How to implement model parallelism?

In my program, I have to build two different model for training . However, my cuda memory would be overflowed directly . So I want to distribute training in different GPUs for different models. My final loss contains of two parts, one part is independent and other is joint.

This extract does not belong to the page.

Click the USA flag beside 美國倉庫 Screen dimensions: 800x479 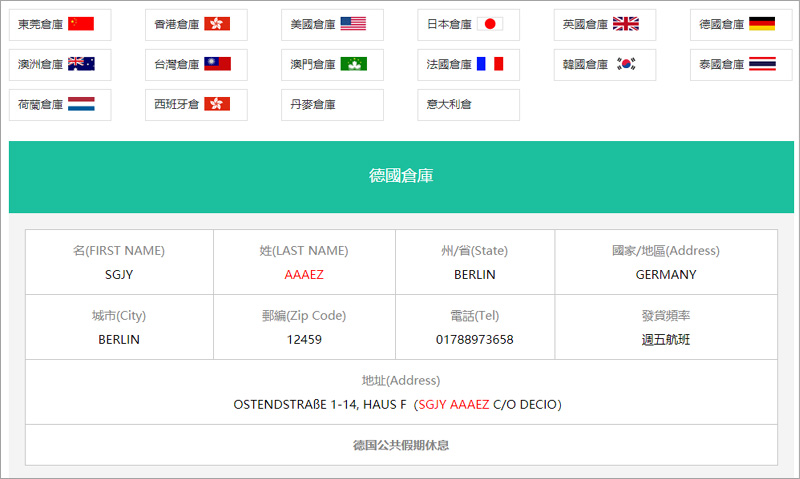pyautogui.click(x=353, y=24)
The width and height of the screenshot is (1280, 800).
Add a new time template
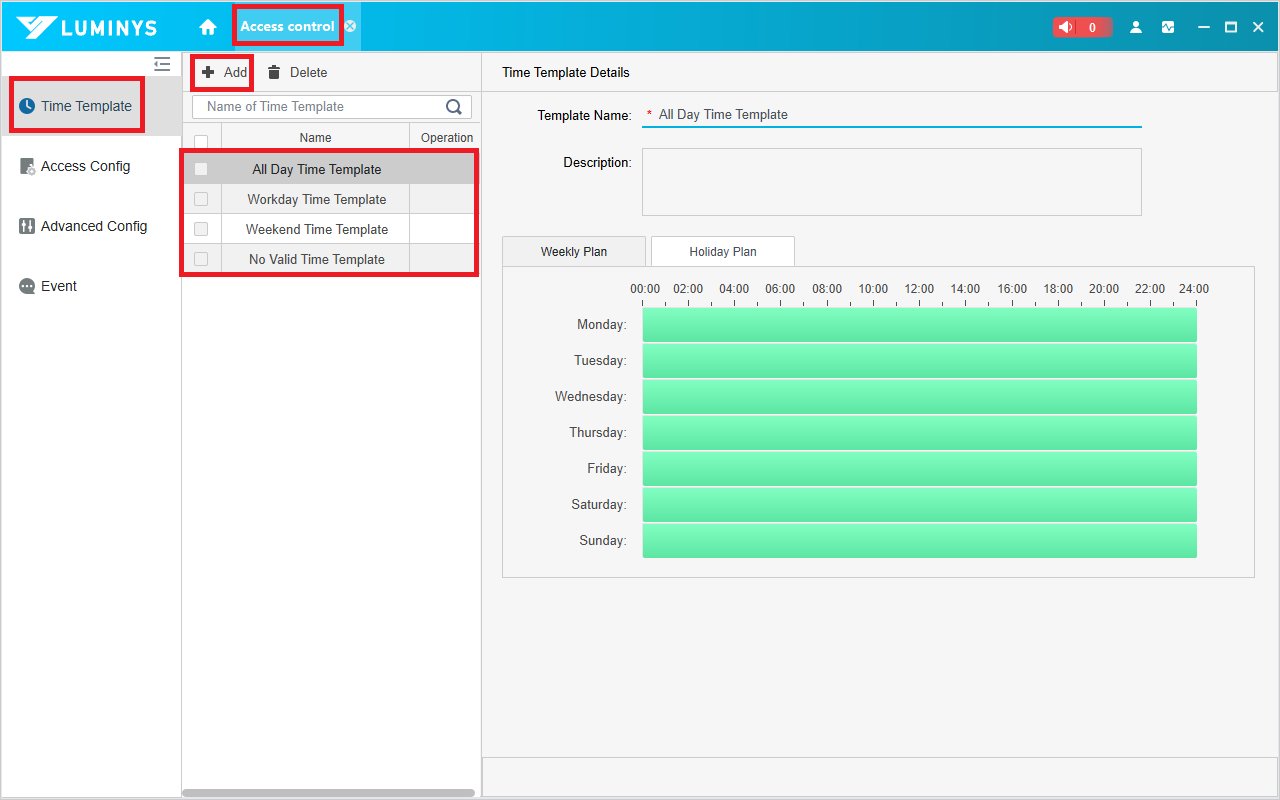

Dose anybody give me some suggestions ?

2 Likes

Could you explain, how your independent and joint losses are created?
You could use something like this as a starter:

modelA = nn.Linear(10, 2).to('cuda:0')
modelB = nn.Linear(10, 2).to('cuda:1')

criterion = nn.CrossEntropyLoss()

optimizerA = optim.SGD(modelA.parameters(), lr=1e-3)
optimizerB = optim.SGD(modelB.parameters(), lr=1e-3)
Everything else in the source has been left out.